• _PASSAGE TO READ_:
- - - - - - -

Union grocery store workers in Oregon and Southwest Washington will soon enjoy the benefits of their new three-year labor contract, which is applicable to all employers and was officially ratified as of Friday night with a “sizable majority,” United Food and Commercial Workers union Local 555 announced.

“The agreement comes after 16 months of often tense employer negotiations, tempered by enormous community support on behalf of union members,” the union’s news release stated. It continues in full below:

Highlights of the new contract include:

a 20-hour weekly guarantee, ensuring more consistent scheduling for financial stability as well as consistent benefit eligibility.

wage increases for all workers (see below for more details).

an agreement to apply contract provisions (specifically wages) retroactive to expiration dates for those contracts which have expired (more details below).

changing the “non-foods” contract rate to be the equivalent of Schedule B rates – causing a one-time bump in pay of between 10 cents and one dollar, depending on location.

no reduction in Health & Welfare benefits with no increase in member premiums.

Health & Welfare additions, such as pediatric sedation for dental procedures, improved vision benefits, and hearing aid benefits.

stability in pension benefits across the board.

improved vacation request language, protection language regarding new technology, a more compassionate bereavement-leave policy, and a process to allow Nutrition Center employees to transition into higher-paying positions.

The contract carries a universal 3-year term in all contract and all areas within Local 555’s jurisdiction. Expired contracts are retroactively applied back to relative expiration dates; otherwise, this contract begins the day after the current contract expires. Some contracts in the jurisdiction expired in the summer of 2018; some have not yet expired at the time of this release.

- - - - - - -

• _DATASET RECORDS_:
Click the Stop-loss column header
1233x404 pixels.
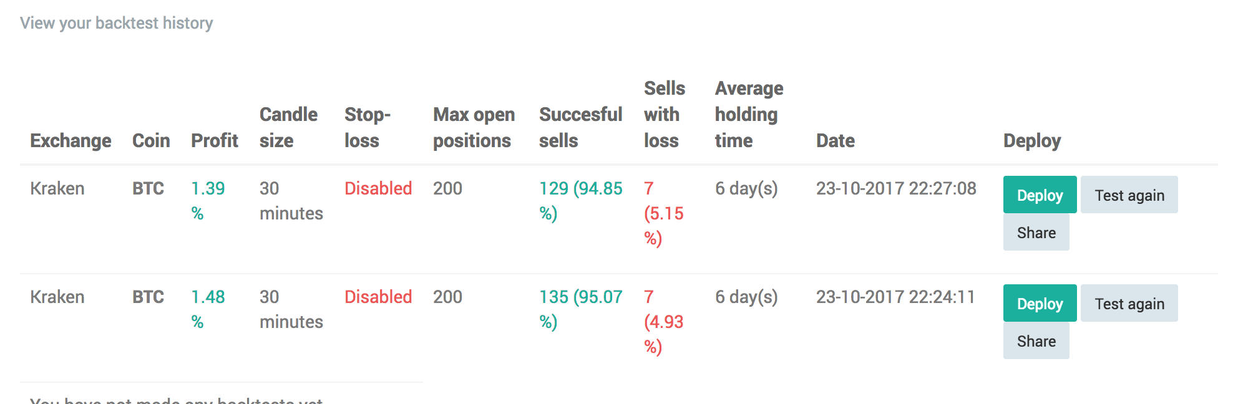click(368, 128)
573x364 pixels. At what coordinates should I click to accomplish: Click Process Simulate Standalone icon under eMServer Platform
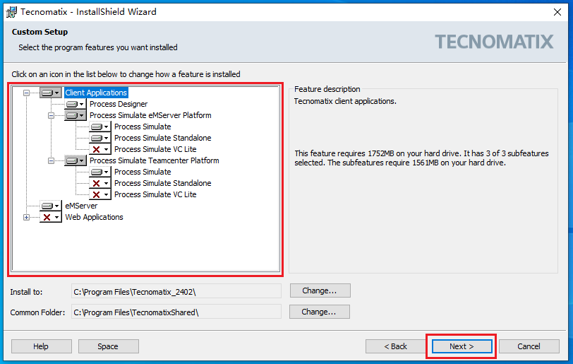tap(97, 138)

- - - - - - -

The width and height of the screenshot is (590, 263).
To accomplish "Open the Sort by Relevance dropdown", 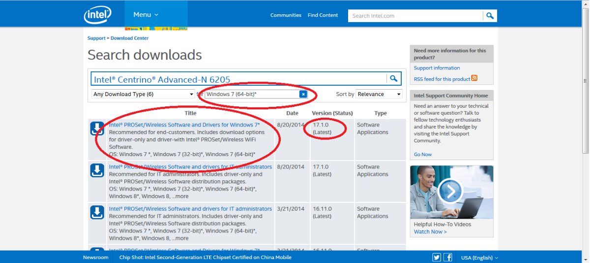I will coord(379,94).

- - - - - - -

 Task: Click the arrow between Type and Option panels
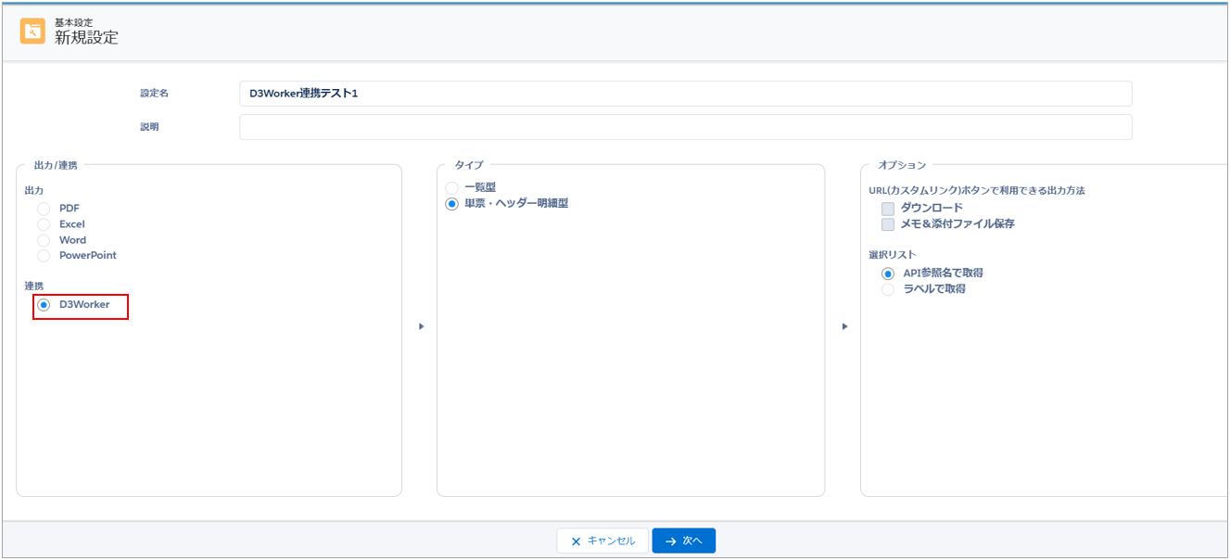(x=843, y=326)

- - - - - - -

• _GOAL OF THE EXERCISE_: Reproduce the part of the grocery union contract text between "Highlights of the" and "in member premiums.", inclusive. The records have no connection to the text about the grocery workers' contract.

• _TASK ANSWER_:
Highlights of the new contract include:

a 20-hour weekly guarantee, ensuring more consistent scheduling for financial stability as well as consistent benefit eligibility.

wage increases for all workers (see below for more details).

an agreement to apply contract provisions (specifically wages) retroactive to expiration dates for those contracts which have expired (more details below).

changing the “non-foods” contract rate to be the equivalent of Schedule B rates – causing a one-time bump in pay of between 10 cents and one dollar, depending on location.

no reduction in Health & Welfare benefits with no increase in member premiums.